[Saved data entries]

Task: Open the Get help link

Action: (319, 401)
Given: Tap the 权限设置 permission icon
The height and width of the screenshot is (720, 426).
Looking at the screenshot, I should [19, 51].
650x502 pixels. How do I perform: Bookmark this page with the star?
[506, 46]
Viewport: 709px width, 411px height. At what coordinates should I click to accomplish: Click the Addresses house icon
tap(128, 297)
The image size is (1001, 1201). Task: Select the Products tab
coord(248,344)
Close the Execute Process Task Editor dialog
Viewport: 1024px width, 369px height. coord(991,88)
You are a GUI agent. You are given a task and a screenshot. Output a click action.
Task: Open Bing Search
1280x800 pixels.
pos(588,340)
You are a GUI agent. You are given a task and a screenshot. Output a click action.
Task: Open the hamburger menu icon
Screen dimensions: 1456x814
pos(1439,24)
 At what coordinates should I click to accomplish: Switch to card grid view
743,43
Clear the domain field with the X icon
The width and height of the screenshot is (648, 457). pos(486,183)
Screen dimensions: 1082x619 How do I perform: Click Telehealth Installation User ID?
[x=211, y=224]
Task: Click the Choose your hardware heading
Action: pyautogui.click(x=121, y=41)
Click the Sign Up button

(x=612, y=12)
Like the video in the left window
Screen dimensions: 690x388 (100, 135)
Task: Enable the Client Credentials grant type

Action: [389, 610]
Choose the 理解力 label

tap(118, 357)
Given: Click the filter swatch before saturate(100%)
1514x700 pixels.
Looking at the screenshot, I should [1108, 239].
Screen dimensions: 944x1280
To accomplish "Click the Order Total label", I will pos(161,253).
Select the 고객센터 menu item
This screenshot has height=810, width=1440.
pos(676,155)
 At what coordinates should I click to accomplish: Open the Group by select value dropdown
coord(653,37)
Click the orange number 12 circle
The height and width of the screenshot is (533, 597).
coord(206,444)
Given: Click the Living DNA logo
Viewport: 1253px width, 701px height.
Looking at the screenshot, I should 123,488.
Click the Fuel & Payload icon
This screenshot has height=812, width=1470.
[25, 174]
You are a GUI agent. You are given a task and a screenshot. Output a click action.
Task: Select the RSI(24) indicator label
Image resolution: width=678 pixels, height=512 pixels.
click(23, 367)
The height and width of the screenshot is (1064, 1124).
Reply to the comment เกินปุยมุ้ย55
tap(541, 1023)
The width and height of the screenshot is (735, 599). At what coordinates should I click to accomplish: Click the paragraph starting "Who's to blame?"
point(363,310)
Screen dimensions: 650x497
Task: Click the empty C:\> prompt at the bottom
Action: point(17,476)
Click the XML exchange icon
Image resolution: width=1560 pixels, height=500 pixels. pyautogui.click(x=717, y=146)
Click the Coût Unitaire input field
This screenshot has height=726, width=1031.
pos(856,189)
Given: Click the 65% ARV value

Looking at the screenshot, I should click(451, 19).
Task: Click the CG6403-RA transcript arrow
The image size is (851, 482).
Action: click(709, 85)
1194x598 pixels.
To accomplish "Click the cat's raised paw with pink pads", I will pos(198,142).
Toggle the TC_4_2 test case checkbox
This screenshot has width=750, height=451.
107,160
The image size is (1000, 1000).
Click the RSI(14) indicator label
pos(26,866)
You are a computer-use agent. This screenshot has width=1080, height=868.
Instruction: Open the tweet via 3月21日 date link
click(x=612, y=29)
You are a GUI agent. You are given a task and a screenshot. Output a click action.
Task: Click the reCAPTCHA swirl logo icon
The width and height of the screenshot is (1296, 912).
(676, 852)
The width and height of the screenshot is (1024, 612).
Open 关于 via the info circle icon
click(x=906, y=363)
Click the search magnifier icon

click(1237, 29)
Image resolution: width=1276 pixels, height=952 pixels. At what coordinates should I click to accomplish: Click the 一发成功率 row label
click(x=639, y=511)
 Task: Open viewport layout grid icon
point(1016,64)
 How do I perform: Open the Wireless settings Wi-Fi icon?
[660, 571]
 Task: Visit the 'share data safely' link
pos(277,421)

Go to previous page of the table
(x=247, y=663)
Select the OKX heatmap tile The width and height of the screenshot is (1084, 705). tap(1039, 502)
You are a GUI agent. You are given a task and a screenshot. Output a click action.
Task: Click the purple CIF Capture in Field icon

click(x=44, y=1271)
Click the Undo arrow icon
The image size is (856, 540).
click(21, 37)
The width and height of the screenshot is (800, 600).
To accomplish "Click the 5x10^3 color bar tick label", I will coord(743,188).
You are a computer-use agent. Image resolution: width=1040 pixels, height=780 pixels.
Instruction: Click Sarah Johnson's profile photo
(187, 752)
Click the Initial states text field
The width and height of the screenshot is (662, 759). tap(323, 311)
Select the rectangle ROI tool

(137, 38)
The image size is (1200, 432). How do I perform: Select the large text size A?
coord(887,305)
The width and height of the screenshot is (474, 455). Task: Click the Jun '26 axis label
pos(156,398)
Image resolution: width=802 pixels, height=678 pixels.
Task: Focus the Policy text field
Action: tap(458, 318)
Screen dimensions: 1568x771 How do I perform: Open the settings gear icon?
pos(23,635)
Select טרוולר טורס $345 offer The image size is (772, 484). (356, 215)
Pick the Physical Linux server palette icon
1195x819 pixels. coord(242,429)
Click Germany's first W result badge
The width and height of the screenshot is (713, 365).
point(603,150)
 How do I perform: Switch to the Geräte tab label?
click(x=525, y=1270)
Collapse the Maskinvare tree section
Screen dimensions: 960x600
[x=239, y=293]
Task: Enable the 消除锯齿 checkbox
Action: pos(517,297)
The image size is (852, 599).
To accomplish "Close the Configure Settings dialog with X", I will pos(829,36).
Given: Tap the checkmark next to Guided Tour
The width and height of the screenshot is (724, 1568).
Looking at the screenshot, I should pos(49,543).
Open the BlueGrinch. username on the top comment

WHAT THE EXERCISE ASKS
All entries must be given again exactly.

REPLY TO THE EXERCISE
Task: Open the Get help link

Action: (319, 401)
Given: Tap the 权限设置 permission icon
The height and width of the screenshot is (720, 426).
Looking at the screenshot, I should [19, 51].
650x502 pixels. How do I perform: Bookmark this page with the star?
[506, 46]
Viewport: 709px width, 411px height. At what coordinates should I click to accomplish: Click the Addresses house icon
tap(128, 297)
The image size is (1001, 1201). Task: Select the Products tab
coord(248,344)
Close the Execute Process Task Editor dialog
Viewport: 1024px width, 369px height. coord(991,88)
You are a GUI agent. You are given a task and a screenshot. Output a click action.
Task: Open Bing Search
1280x800 pixels.
pos(588,340)
You are a GUI agent. You are given a task and a screenshot. Output a click action.
Task: Open the hamburger menu icon
Screen dimensions: 1456x814
pos(1439,24)
 At what coordinates should I click to accomplish: Switch to card grid view
743,43
Clear the domain field with the X icon
The width and height of the screenshot is (648, 457). pos(486,183)
Screen dimensions: 1082x619 How do I perform: Click Telehealth Installation User ID?
[x=211, y=224]
Task: Click the Choose your hardware heading
Action: pyautogui.click(x=121, y=41)
Click the Sign Up button

(x=612, y=12)
Like the video in the left window
Screen dimensions: 690x388 (100, 135)
Task: Enable the Client Credentials grant type

Action: [389, 610]
Choose the 理解力 label

tap(118, 357)
Given: Click the filter swatch before saturate(100%)
1514x700 pixels.
Looking at the screenshot, I should [1108, 239].
Screen dimensions: 944x1280
To accomplish "Click the Order Total label", I will pos(161,253).
Select the 고객센터 menu item
This screenshot has height=810, width=1440.
pos(676,155)
 At what coordinates should I click to accomplish: Open the Group by select value dropdown
coord(653,37)
Click the orange number 12 circle
The height and width of the screenshot is (533, 597).
coord(206,444)
Given: Click the Living DNA logo
Viewport: 1253px width, 701px height.
Looking at the screenshot, I should 123,488.
Click the Fuel & Payload icon
This screenshot has height=812, width=1470.
[25, 174]
You are a GUI agent. You are given a task and a screenshot. Output a click action.
Task: Select the RSI(24) indicator label
Image resolution: width=678 pixels, height=512 pixels.
click(23, 367)
The height and width of the screenshot is (1064, 1124).
Reply to the comment เกินปุยมุ้ย55
tap(541, 1023)
The width and height of the screenshot is (735, 599). At what coordinates should I click to accomplish: Click the paragraph starting "Who's to blame?"
point(363,310)
Screen dimensions: 650x497
Task: Click the empty C:\> prompt at the bottom
Action: point(17,476)
Click the XML exchange icon
Image resolution: width=1560 pixels, height=500 pixels. pyautogui.click(x=717, y=146)
Click the Coût Unitaire input field
This screenshot has height=726, width=1031.
pos(856,189)
Given: Click the 65% ARV value

Looking at the screenshot, I should click(451, 19).
Task: Click the CG6403-RA transcript arrow
The image size is (851, 482).
Action: click(709, 85)
1194x598 pixels.
To accomplish "Click the cat's raised paw with pink pads", I will pos(198,142).
Toggle the TC_4_2 test case checkbox
This screenshot has width=750, height=451.
107,160
The image size is (1000, 1000).
Click the RSI(14) indicator label
pos(26,866)
You are a computer-use agent. This screenshot has width=1080, height=868.
Instruction: Open the tweet via 3月21日 date link
click(x=612, y=29)
You are a GUI agent. You are given a task and a screenshot. Output a click action.
Task: Click the reCAPTCHA swirl logo icon
The width and height of the screenshot is (1296, 912).
(676, 852)
The width and height of the screenshot is (1024, 612).
Open 关于 via the info circle icon
click(x=906, y=363)
Click the search magnifier icon

click(1237, 29)
Image resolution: width=1276 pixels, height=952 pixels. At what coordinates should I click to accomplish: Click the 一发成功率 row label
click(x=639, y=511)
 Task: Open viewport layout grid icon
point(1016,64)
 How do I perform: Open the Wireless settings Wi-Fi icon?
[660, 571]
 Task: Visit the 'share data safely' link
pos(277,421)

Go to previous page of the table
(x=247, y=663)
Select the OKX heatmap tile The width and height of the screenshot is (1084, 705). tap(1039, 502)
You are a GUI agent. You are given a task and a screenshot. Output a click action.
Task: Click the purple CIF Capture in Field icon

click(x=44, y=1271)
Click the Undo arrow icon
The image size is (856, 540).
click(21, 37)
The width and height of the screenshot is (800, 600).
To accomplish "Click the 5x10^3 color bar tick label", I will coord(743,188).
You are a computer-use agent. Image resolution: width=1040 pixels, height=780 pixels.
Instruction: Click Sarah Johnson's profile photo
(187, 752)
Click the Initial states text field
The width and height of the screenshot is (662, 759). tap(323, 311)
Select the rectangle ROI tool

(137, 38)
The image size is (1200, 432). How do I perform: Select the large text size A?
coord(887,305)
The width and height of the screenshot is (474, 455). Task: Click the Jun '26 axis label
pos(156,398)
Image resolution: width=802 pixels, height=678 pixels.
Task: Focus the Policy text field
Action: tap(458, 318)
Screen dimensions: 1568x771 How do I perform: Open the settings gear icon?
pos(23,635)
Select טרוולר טורס $345 offer The image size is (772, 484). (356, 215)
Pick the Physical Linux server palette icon
1195x819 pixels. coord(242,429)
Click Germany's first W result badge
The width and height of the screenshot is (713, 365).
point(603,150)
 How do I perform: Switch to the Geräte tab label?
click(x=525, y=1270)
Collapse the Maskinvare tree section
Screen dimensions: 960x600
[x=239, y=293]
Task: Enable the 消除锯齿 checkbox
Action: pos(517,297)
The image size is (852, 599).
To accomplish "Close the Configure Settings dialog with X", I will pos(829,36).
Given: Tap the checkmark next to Guided Tour
The width and height of the screenshot is (724, 1568).
Looking at the screenshot, I should pos(49,543).
Open the BlueGrinch. username on the top comment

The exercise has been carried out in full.